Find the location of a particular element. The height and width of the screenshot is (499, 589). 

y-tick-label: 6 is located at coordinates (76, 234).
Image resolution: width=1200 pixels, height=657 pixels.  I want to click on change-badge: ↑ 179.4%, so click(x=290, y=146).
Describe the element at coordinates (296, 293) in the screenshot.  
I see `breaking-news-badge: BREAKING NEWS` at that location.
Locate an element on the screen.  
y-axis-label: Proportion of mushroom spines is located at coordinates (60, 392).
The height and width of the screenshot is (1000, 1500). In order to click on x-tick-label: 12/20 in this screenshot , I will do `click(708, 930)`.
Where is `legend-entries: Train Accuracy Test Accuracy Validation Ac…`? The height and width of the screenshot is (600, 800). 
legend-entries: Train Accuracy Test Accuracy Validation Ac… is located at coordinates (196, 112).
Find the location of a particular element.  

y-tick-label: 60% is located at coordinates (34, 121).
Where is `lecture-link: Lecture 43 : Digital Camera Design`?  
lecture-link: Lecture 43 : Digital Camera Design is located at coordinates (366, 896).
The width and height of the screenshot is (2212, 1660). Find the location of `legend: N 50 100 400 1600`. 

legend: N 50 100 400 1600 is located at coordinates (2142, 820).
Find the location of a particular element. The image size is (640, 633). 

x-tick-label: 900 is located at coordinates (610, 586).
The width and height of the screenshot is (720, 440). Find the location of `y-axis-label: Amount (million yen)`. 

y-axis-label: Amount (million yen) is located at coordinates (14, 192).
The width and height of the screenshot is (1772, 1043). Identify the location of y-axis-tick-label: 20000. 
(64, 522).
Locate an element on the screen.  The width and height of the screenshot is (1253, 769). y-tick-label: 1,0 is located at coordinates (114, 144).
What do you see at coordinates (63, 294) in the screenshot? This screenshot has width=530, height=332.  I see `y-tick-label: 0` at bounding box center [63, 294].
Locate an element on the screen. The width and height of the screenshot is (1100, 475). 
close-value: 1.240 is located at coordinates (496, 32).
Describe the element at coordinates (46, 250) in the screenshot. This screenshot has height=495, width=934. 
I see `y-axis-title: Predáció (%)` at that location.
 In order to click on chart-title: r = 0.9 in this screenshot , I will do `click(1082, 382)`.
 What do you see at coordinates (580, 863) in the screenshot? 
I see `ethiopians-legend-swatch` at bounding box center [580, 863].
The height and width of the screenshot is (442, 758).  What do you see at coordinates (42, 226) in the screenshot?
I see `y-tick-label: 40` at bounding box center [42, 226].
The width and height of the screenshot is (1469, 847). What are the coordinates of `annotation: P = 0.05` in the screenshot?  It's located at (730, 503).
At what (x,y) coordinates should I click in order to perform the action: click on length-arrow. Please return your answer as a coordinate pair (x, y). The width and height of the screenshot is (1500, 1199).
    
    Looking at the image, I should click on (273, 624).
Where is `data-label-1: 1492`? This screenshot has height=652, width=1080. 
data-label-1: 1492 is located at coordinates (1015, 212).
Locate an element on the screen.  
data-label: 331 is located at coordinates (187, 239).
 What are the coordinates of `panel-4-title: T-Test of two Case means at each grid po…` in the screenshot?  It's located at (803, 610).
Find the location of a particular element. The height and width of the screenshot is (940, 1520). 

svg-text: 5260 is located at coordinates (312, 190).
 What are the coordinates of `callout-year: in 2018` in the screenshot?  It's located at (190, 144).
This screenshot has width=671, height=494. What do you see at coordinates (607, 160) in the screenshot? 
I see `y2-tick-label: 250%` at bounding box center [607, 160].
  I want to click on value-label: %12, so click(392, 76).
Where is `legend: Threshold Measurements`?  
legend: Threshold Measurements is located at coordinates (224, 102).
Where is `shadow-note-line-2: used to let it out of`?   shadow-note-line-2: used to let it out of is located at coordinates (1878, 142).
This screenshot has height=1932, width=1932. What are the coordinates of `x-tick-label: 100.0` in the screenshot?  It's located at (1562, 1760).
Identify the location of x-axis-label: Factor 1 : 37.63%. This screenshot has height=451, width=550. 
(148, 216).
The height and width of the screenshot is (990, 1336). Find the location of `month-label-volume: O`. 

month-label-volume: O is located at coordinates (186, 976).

● **WORK ORDER**
Identify every line above that contains the word "will", and copy each one in full.

● **RESPONSE AREA**
The height and width of the screenshot is (1000, 1500). In order to click on x-tick-label: 12/20 in this screenshot , I will do `click(708, 930)`.
 In order to click on chart-title: r = 0.9 in this screenshot , I will do `click(1082, 382)`.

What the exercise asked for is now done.